Condensed Matter Theory
External Funding

Condensed Matter Theory

Electronic structure algorithms

Four electronic structure algorithms have been developed, aiming at accurate and potentially useful analytic wave functions.

  • Analytic atomic orbital functions

    Much clearer than commonly used ones, tested for the ground and excited states of several atoms, and applied for the computation of VUV photoemission of He highly excited states. (Indicatively, for the Carbon atom, 13 of our orbital functions spanning 64 configurations achieve accuracy comparable to 145 standard ''Gaussian Type Orbitals'' with 1.500.000 configurations.)

  • Analytic diatomic orbital functions

    With similar properties as the above, applied in the computation of excited states of diatomic negative ions (a difficult task with conventional methods).

  • Analytic interpolation of accurate ab initio calculations for small molecules and clusters

    Applied to ferromagnetic iron and other magnetic systems and successfully tested in a prototype small molecule, HCO, by fitting to a database of highly accurate ab initio calculated energy values of 500 selected HCO geometries; this algorithm results in transferable Hamiltonian matrix element (tight-binding) parameters which can be used in molecular dynamic simulations.

  • Atomic VLTO Wave-function Database (04EP111 of the ENTEP-2004 programme) - {Variation Functionals for Excited States (VFES) }

    In graduate school courses it is taught that the variational principle can be used, by energy minimization, to compute only lowest-energy quantum states.

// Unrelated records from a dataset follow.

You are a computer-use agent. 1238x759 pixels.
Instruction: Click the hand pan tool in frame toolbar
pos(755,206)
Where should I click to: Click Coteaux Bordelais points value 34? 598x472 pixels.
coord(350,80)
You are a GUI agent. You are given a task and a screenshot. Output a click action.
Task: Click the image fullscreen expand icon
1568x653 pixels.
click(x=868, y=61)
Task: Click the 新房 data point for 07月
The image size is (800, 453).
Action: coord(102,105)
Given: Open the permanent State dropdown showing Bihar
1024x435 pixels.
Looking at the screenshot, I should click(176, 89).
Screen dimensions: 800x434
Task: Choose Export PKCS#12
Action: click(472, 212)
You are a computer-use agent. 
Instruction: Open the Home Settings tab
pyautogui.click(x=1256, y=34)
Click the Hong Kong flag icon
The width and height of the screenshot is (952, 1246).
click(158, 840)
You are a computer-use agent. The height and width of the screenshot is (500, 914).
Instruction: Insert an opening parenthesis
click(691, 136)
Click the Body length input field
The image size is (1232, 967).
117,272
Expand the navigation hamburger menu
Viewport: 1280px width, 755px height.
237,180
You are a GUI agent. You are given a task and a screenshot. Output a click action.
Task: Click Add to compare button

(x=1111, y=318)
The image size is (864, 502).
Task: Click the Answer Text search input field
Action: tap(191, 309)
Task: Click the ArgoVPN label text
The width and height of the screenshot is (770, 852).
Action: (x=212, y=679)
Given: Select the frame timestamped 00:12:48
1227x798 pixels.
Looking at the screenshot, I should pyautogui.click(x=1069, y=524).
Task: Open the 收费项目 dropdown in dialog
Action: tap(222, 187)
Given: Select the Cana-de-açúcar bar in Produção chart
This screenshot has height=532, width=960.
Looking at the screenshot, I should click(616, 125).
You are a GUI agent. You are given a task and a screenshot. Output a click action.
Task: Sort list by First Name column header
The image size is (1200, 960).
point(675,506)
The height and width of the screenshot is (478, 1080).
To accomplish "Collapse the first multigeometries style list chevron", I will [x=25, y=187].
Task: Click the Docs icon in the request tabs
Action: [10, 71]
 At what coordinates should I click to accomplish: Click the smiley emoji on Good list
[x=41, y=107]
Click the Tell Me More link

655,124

Excited state wave functions are traditionally constructed orthogonal to lower lying approximate ones, thus, they are necessarily far from the exact. However, variational functionals, related to the energy, are presented here, for the first time, which have local minimum at exactly the nondegenerate excited quantum states of matter, allowing accurate calculations of excited state wave functionss, arbitrarily close to the exact. Via these functionals, a data-base of handy analytic and accurate wave functions is being developed for atoms and ions.
    The development of the Atomic VLTO Wave-function Database is a Deliverable of the project 04EP111 of the ENTEP-2004 programme, within Measure 8.3 of the Operational Programme "Competitiveness" of the 3rd Community Support Framework, cosponsored by 90% of the total fund by Public Funds (75% of Public Funds from the European Community - European Social Funds, 25% of Public Funds from the Greek State - Ministry of Development - General Secretariat of Research and Technology) and by 10% of the total fund by the Private Funds (the company "Virtual Trip Ltd" indirectly cosponsored the project 04EP111 as a 2nd subcontractor).
    VLTO Atomic Wavefunction Database Files & Relevantclusters Publications (.zip file 4.1 MB)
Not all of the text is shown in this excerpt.